> [EXERCISE GOAL]:
Restate every entry word for word.

[Saved entries]
---------------

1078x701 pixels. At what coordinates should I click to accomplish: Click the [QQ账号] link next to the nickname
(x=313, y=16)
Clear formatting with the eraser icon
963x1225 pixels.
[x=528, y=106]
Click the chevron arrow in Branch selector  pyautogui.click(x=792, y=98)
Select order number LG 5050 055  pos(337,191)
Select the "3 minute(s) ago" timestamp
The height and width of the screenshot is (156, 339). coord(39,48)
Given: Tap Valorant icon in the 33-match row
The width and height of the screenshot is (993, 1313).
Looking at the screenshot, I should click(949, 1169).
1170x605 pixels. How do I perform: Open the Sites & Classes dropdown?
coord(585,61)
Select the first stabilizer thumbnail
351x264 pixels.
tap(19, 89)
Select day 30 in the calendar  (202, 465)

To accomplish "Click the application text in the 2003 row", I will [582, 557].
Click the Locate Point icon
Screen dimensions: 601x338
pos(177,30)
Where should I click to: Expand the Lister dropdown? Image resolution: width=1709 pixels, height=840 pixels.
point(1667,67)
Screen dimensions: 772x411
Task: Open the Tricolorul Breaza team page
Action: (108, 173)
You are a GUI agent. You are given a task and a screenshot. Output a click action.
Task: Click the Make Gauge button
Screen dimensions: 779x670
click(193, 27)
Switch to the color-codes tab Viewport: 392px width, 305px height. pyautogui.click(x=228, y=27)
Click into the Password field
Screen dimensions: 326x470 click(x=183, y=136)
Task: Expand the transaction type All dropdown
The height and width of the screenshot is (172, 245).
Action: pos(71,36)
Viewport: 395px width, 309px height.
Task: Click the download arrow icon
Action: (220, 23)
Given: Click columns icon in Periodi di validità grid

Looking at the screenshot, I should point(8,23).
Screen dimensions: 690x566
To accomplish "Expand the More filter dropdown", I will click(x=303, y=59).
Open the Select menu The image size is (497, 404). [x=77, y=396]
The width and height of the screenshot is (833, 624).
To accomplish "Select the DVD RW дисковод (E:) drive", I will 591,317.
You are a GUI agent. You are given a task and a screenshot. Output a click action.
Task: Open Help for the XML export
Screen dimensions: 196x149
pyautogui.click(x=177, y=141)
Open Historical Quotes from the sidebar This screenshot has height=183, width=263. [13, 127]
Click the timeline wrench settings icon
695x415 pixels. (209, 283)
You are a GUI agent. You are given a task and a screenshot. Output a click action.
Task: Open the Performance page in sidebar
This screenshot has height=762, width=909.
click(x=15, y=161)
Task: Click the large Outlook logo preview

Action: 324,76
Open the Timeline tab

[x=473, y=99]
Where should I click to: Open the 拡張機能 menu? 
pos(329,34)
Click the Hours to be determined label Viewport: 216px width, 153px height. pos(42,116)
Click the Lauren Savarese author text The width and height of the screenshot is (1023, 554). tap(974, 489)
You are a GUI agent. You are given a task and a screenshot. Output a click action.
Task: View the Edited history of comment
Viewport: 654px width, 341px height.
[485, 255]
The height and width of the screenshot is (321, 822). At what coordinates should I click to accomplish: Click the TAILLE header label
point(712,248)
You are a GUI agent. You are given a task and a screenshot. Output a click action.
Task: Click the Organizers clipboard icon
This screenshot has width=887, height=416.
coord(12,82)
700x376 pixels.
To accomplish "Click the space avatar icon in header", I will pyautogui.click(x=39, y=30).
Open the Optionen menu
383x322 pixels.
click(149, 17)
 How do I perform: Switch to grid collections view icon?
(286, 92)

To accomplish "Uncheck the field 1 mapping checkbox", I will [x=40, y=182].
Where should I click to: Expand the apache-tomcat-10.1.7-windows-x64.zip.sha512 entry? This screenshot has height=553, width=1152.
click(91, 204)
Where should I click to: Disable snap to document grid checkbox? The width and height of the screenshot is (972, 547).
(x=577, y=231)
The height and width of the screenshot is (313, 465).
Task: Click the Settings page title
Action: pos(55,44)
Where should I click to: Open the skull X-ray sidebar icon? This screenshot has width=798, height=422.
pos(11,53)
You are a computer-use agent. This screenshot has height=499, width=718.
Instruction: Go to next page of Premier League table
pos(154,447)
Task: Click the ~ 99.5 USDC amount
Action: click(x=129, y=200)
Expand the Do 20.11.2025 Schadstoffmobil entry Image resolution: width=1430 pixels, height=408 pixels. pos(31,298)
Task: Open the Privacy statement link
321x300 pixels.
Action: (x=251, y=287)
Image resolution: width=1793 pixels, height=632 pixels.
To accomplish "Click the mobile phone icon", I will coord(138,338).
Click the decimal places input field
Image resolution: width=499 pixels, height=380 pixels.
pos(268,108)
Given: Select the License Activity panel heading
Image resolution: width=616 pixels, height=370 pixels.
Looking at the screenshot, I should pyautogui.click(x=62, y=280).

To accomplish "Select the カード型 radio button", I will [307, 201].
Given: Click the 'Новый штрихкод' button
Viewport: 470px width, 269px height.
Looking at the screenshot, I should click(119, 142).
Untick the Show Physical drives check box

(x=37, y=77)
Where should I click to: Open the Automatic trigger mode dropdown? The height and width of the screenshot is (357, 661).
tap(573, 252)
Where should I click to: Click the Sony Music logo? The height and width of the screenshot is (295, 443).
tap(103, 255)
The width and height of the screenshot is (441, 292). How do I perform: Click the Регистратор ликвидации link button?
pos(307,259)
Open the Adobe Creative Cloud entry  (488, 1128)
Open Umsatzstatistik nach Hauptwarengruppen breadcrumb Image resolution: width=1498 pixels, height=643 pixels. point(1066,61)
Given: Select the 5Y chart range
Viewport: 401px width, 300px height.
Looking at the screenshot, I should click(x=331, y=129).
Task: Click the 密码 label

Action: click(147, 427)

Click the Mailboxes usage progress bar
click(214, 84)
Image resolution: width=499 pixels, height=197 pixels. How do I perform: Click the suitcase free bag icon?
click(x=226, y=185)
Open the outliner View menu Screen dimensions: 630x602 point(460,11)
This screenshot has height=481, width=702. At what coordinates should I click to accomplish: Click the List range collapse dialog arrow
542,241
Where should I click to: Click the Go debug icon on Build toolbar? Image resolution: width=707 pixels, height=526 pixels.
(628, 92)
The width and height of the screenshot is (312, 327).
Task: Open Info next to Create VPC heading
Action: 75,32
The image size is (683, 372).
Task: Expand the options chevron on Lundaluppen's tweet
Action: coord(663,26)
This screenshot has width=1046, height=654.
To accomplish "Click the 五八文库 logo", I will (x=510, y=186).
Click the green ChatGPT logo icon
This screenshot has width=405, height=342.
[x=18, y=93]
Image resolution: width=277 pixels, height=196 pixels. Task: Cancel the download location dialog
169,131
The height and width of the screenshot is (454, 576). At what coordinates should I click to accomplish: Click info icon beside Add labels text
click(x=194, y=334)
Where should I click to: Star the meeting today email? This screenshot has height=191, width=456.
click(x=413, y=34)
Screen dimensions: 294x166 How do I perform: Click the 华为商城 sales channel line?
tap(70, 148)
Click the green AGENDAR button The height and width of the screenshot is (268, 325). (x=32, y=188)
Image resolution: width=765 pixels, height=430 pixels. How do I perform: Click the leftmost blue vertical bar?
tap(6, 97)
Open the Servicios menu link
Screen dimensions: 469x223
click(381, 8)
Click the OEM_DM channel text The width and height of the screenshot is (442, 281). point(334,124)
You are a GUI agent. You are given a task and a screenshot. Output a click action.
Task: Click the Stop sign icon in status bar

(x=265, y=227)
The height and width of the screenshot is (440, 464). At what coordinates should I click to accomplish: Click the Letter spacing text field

---------------

> [ANSWER BOX]:
1078x701 pixels. At what coordinates should I click to accomplish: Click the [QQ账号] link next to the nickname
(x=313, y=16)
Clear formatting with the eraser icon
963x1225 pixels.
[x=528, y=106]
Click the chevron arrow in Branch selector  pyautogui.click(x=792, y=98)
Select order number LG 5050 055  pos(337,191)
Select the "3 minute(s) ago" timestamp
The height and width of the screenshot is (156, 339). coord(39,48)
Given: Tap Valorant icon in the 33-match row
The width and height of the screenshot is (993, 1313).
Looking at the screenshot, I should click(949, 1169).
1170x605 pixels. How do I perform: Open the Sites & Classes dropdown?
coord(585,61)
Select the first stabilizer thumbnail
351x264 pixels.
tap(19, 89)
Select day 30 in the calendar  (202, 465)

To accomplish "Click the application text in the 2003 row", I will [582, 557].
Click the Locate Point icon
Screen dimensions: 601x338
pos(177,30)
Where should I click to: Expand the Lister dropdown? Image resolution: width=1709 pixels, height=840 pixels.
point(1667,67)
Screen dimensions: 772x411
Task: Open the Tricolorul Breaza team page
Action: (108, 173)
You are a GUI agent. You are given a task and a screenshot. Output a click action.
Task: Click the Make Gauge button
Screen dimensions: 779x670
click(193, 27)
Switch to the color-codes tab Viewport: 392px width, 305px height. pyautogui.click(x=228, y=27)
Click into the Password field
Screen dimensions: 326x470 click(x=183, y=136)
Task: Expand the transaction type All dropdown
The height and width of the screenshot is (172, 245).
Action: pos(71,36)
Viewport: 395px width, 309px height.
Task: Click the download arrow icon
Action: (220, 23)
Given: Click columns icon in Periodi di validità grid

Looking at the screenshot, I should point(8,23).
Screen dimensions: 690x566
To accomplish "Expand the More filter dropdown", I will click(x=303, y=59).
Open the Select menu The image size is (497, 404). [x=77, y=396]
The width and height of the screenshot is (833, 624).
To accomplish "Select the DVD RW дисковод (E:) drive", I will 591,317.
You are a GUI agent. You are given a task and a screenshot. Output a click action.
Task: Open Help for the XML export
Screen dimensions: 196x149
pyautogui.click(x=177, y=141)
Open Historical Quotes from the sidebar This screenshot has height=183, width=263. [13, 127]
Click the timeline wrench settings icon
695x415 pixels. (209, 283)
You are a GUI agent. You are given a task and a screenshot. Output a click action.
Task: Open the Performance page in sidebar
This screenshot has height=762, width=909.
click(x=15, y=161)
Task: Click the large Outlook logo preview

Action: 324,76
Open the Timeline tab

[x=473, y=99]
Where should I click to: Open the 拡張機能 menu? 
pos(329,34)
Click the Hours to be determined label Viewport: 216px width, 153px height. pos(42,116)
Click the Lauren Savarese author text The width and height of the screenshot is (1023, 554). tap(974, 489)
You are a GUI agent. You are given a task and a screenshot. Output a click action.
Task: View the Edited history of comment
Viewport: 654px width, 341px height.
[485, 255]
The height and width of the screenshot is (321, 822). At what coordinates should I click to accomplish: Click the TAILLE header label
point(712,248)
You are a GUI agent. You are given a task and a screenshot. Output a click action.
Task: Click the Organizers clipboard icon
This screenshot has width=887, height=416.
coord(12,82)
700x376 pixels.
To accomplish "Click the space avatar icon in header", I will pyautogui.click(x=39, y=30).
Open the Optionen menu
383x322 pixels.
click(149, 17)
 How do I perform: Switch to grid collections view icon?
(286, 92)

To accomplish "Uncheck the field 1 mapping checkbox", I will [x=40, y=182].
Where should I click to: Expand the apache-tomcat-10.1.7-windows-x64.zip.sha512 entry? This screenshot has height=553, width=1152.
click(91, 204)
Where should I click to: Disable snap to document grid checkbox? The width and height of the screenshot is (972, 547).
(x=577, y=231)
The height and width of the screenshot is (313, 465).
Task: Click the Settings page title
Action: pos(55,44)
Where should I click to: Open the skull X-ray sidebar icon? This screenshot has width=798, height=422.
pos(11,53)
You are a computer-use agent. This screenshot has height=499, width=718.
Instruction: Go to next page of Premier League table
pos(154,447)
Task: Click the ~ 99.5 USDC amount
Action: click(x=129, y=200)
Expand the Do 20.11.2025 Schadstoffmobil entry Image resolution: width=1430 pixels, height=408 pixels. pos(31,298)
Task: Open the Privacy statement link
321x300 pixels.
Action: (x=251, y=287)
Image resolution: width=1793 pixels, height=632 pixels.
To accomplish "Click the mobile phone icon", I will coord(138,338).
Click the decimal places input field
Image resolution: width=499 pixels, height=380 pixels.
pos(268,108)
Given: Select the License Activity panel heading
Image resolution: width=616 pixels, height=370 pixels.
Looking at the screenshot, I should pyautogui.click(x=62, y=280).

To accomplish "Select the カード型 radio button", I will [307, 201].
Given: Click the 'Новый штрихкод' button
Viewport: 470px width, 269px height.
Looking at the screenshot, I should click(119, 142).
Untick the Show Physical drives check box

(x=37, y=77)
Where should I click to: Open the Automatic trigger mode dropdown? The height and width of the screenshot is (357, 661).
tap(573, 252)
Where should I click to: Click the Sony Music logo? The height and width of the screenshot is (295, 443).
tap(103, 255)
The width and height of the screenshot is (441, 292). How do I perform: Click the Регистратор ликвидации link button?
pos(307,259)
Open the Adobe Creative Cloud entry  (488, 1128)
Open Umsatzstatistik nach Hauptwarengruppen breadcrumb Image resolution: width=1498 pixels, height=643 pixels. point(1066,61)
Given: Select the 5Y chart range
Viewport: 401px width, 300px height.
Looking at the screenshot, I should click(x=331, y=129).
Task: Click the 密码 label

Action: click(147, 427)

Click the Mailboxes usage progress bar
click(214, 84)
Image resolution: width=499 pixels, height=197 pixels. How do I perform: Click the suitcase free bag icon?
click(x=226, y=185)
Open the outliner View menu Screen dimensions: 630x602 point(460,11)
This screenshot has height=481, width=702. At what coordinates should I click to accomplish: Click the List range collapse dialog arrow
542,241
Where should I click to: Click the Go debug icon on Build toolbar? Image resolution: width=707 pixels, height=526 pixels.
(628, 92)
The width and height of the screenshot is (312, 327).
Task: Open Info next to Create VPC heading
Action: 75,32
The image size is (683, 372).
Task: Expand the options chevron on Lundaluppen's tweet
Action: coord(663,26)
This screenshot has width=1046, height=654.
To accomplish "Click the 五八文库 logo", I will (x=510, y=186).
Click the green ChatGPT logo icon
This screenshot has width=405, height=342.
[x=18, y=93]
Image resolution: width=277 pixels, height=196 pixels. Task: Cancel the download location dialog
169,131
The height and width of the screenshot is (454, 576). At what coordinates should I click to accomplish: Click info icon beside Add labels text
click(x=194, y=334)
Where should I click to: Star the meeting today email? This screenshot has height=191, width=456.
click(x=413, y=34)
Screen dimensions: 294x166 How do I perform: Click the 华为商城 sales channel line?
tap(70, 148)
Click the green AGENDAR button The height and width of the screenshot is (268, 325). (x=32, y=188)
Image resolution: width=765 pixels, height=430 pixels. How do I perform: Click the leftmost blue vertical bar?
tap(6, 97)
Open the Servicios menu link
Screen dimensions: 469x223
click(381, 8)
Click the OEM_DM channel text The width and height of the screenshot is (442, 281). point(334,124)
You are a GUI agent. You are given a task and a screenshot. Output a click action.
Task: Click the Stop sign icon in status bar

(x=265, y=227)
The height and width of the screenshot is (440, 464). At what coordinates should I click to accomplish: Click the Letter spacing text field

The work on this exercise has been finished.